[[ Task data open ]]
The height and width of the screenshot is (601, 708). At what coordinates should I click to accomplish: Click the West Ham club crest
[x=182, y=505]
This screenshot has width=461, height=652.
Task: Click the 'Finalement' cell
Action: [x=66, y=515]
[[ Task data closed ]]
§ **Exercise directions**
Above are the entries; give them back verbatim.

§ **Task response**
The height and width of the screenshot is (601, 708). At what coordinates should I click to accomplish: Click the West Ham club crest
[x=182, y=505]
This screenshot has width=461, height=652.
Task: Click the 'Finalement' cell
Action: [x=66, y=515]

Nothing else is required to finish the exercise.